This is the second post in a rather deep series on The Streetcar. I’ll be critically analysing the City of Cincinnati’s proposed streetcar, known as “The Cincinnati Streetcar” in the local vernacular. I think it’s a poorly developed plan, but not one that deserves the abuse the local right has heaped on it, nor even half the praise the urban liberals have been lofting skyward. Like most things, it’s hideously complicated, and like some things, I’ll try to make it’s twists and turns illustrative of broader concepts. So roll your bicycle onto this level-boarding train of thought and get comfy! Here’s quick lay of the series:
I said in the last post in this series that the drive to hit a number of culturally and economically important ‘destinations’ with the route of the streetcar led it to be less than ideal as actual transportation. Now it’s time to back that up!

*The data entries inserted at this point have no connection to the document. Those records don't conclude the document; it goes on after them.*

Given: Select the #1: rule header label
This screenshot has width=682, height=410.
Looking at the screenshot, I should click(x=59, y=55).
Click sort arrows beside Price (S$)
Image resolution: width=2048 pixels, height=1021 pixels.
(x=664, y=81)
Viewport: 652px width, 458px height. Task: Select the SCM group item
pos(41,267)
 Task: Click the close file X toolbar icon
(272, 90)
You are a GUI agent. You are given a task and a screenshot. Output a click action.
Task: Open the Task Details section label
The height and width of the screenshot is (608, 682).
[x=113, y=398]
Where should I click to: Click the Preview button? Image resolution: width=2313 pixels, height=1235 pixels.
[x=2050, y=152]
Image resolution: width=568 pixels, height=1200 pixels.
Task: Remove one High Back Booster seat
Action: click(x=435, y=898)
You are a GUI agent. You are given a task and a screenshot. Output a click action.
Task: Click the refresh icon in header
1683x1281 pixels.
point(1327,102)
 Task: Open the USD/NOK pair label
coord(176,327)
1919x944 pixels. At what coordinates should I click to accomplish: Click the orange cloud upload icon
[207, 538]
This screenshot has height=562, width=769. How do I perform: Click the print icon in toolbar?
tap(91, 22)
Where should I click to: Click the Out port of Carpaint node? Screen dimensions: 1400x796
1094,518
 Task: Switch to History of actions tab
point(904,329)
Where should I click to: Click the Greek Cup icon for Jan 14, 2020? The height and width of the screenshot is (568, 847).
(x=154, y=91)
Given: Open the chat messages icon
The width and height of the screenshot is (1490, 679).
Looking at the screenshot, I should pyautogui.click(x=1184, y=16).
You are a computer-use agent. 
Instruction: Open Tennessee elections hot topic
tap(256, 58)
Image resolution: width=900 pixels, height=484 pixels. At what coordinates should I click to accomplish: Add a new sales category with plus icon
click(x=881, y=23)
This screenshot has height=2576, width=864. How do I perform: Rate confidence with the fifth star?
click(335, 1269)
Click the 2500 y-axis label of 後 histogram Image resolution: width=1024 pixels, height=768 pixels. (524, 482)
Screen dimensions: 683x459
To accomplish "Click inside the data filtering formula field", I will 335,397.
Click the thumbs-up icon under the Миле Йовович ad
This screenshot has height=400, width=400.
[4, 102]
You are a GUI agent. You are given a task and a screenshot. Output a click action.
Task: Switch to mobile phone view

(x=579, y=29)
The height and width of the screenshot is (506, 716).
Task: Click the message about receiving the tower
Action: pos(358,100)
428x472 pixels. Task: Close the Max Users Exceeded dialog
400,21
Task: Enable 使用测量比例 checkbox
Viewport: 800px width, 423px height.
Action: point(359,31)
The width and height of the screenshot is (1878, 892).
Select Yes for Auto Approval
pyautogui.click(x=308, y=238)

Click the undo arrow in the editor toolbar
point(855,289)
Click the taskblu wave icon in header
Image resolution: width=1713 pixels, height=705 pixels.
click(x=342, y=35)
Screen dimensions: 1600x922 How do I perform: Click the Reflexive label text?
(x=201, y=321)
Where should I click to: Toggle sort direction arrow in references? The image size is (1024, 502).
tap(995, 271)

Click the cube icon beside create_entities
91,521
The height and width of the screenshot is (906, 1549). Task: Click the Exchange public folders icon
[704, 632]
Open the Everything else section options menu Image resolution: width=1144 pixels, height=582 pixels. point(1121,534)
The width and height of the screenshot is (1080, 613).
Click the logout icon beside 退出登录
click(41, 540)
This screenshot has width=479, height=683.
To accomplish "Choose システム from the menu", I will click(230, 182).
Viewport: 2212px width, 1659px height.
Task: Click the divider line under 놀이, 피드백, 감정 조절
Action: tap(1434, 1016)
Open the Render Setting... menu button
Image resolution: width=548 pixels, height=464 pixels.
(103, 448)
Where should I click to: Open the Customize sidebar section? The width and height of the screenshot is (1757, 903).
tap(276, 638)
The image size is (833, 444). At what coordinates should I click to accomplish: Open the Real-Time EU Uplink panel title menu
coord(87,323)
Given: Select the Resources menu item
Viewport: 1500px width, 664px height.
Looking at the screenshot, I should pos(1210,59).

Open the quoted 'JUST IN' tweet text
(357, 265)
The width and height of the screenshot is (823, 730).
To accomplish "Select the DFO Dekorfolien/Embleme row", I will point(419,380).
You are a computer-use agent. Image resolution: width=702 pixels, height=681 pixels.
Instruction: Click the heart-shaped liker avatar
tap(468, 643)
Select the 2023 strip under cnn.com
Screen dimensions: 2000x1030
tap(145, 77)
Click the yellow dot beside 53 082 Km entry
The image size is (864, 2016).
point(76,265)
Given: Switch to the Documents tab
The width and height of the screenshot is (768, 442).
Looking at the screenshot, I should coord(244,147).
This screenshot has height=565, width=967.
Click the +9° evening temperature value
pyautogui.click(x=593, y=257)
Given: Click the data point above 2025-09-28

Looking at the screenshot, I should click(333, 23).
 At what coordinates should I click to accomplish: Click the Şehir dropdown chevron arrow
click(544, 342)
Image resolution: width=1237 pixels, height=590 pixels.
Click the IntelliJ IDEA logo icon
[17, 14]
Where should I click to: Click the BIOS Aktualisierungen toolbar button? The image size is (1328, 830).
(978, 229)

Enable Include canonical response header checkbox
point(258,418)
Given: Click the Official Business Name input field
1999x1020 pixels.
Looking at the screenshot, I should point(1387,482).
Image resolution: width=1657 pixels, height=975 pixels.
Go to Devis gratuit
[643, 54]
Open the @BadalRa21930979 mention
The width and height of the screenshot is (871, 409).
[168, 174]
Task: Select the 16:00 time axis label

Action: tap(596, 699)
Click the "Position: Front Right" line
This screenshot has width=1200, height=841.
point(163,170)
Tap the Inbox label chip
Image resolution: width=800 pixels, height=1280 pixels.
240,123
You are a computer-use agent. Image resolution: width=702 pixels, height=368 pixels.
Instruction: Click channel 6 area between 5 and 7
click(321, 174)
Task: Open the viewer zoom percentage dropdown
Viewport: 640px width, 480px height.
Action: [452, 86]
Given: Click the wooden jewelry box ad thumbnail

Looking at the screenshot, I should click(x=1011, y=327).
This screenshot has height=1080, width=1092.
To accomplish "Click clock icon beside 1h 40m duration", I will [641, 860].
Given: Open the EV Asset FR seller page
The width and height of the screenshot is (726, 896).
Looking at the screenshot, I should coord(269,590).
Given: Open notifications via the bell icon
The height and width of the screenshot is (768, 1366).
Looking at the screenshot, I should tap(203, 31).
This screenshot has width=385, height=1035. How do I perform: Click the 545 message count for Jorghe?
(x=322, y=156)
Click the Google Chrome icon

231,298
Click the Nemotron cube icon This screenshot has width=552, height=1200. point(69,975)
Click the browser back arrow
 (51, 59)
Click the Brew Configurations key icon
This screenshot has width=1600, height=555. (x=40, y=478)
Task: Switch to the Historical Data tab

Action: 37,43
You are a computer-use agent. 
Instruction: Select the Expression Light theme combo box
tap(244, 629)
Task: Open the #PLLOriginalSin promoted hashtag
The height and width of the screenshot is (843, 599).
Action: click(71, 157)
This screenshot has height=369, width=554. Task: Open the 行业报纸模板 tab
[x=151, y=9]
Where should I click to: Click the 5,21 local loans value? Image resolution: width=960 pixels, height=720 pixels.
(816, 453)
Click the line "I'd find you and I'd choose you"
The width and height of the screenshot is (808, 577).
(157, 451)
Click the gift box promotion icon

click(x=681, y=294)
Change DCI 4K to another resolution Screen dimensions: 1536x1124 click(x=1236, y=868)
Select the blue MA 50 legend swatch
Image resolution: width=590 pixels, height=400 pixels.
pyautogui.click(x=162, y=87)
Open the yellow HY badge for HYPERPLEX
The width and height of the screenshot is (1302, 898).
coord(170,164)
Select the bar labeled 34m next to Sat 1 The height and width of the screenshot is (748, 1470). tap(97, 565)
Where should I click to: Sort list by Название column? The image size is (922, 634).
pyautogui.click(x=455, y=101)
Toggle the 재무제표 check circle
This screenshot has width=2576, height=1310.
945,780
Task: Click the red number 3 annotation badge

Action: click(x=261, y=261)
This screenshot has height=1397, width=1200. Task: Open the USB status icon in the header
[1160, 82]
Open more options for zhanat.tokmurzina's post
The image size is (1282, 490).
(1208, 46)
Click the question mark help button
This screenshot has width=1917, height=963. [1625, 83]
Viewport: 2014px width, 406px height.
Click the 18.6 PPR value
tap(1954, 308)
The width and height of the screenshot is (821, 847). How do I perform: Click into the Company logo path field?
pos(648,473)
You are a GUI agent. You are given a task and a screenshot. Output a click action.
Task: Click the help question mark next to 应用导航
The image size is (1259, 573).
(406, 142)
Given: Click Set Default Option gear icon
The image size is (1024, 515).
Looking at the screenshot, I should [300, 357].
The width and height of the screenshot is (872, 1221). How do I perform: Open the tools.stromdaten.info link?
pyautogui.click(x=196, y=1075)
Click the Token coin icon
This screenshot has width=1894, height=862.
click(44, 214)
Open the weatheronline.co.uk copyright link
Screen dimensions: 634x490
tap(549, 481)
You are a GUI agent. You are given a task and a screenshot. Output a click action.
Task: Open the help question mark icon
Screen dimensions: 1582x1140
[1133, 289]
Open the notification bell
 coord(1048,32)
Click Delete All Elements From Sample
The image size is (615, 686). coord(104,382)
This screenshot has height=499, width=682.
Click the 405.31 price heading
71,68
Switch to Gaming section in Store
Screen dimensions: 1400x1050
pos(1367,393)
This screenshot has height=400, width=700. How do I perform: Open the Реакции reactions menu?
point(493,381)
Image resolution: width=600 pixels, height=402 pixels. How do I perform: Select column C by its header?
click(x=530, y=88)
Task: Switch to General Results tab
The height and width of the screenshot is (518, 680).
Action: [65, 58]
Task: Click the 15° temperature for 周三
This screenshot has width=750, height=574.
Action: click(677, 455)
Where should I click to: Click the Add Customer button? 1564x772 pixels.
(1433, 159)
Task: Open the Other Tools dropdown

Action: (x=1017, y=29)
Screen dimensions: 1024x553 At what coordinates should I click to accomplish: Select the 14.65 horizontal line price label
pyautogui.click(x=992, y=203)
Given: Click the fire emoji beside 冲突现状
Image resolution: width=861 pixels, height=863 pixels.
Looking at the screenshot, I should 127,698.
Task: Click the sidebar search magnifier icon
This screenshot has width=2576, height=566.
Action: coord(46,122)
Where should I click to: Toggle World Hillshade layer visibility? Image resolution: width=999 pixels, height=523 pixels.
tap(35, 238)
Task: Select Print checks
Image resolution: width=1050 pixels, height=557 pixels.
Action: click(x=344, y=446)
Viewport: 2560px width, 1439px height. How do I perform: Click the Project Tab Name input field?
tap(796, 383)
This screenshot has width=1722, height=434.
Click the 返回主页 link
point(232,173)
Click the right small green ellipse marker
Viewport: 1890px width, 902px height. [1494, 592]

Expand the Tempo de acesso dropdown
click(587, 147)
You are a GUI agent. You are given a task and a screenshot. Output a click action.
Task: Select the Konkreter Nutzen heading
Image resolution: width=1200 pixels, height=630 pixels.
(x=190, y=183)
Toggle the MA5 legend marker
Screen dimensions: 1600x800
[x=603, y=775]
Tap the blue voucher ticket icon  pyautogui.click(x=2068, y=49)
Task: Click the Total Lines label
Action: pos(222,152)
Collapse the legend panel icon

It is a little difficult to actually assess the efficacy of the streetcar as transporation because it’s not totally clear what it’s trying to do. And of course because the range of possible alternatives to it is almost infinite. The vague notion of “connectivity” or “circulation” isn’t sufficient here; we must actually understand just what exactly it’s connecting and how well it’s doing it. But for the sake of argument, let’s say that each of the two extreme stops are in generally the right location so we can simply judge the effectiveness of movement between them.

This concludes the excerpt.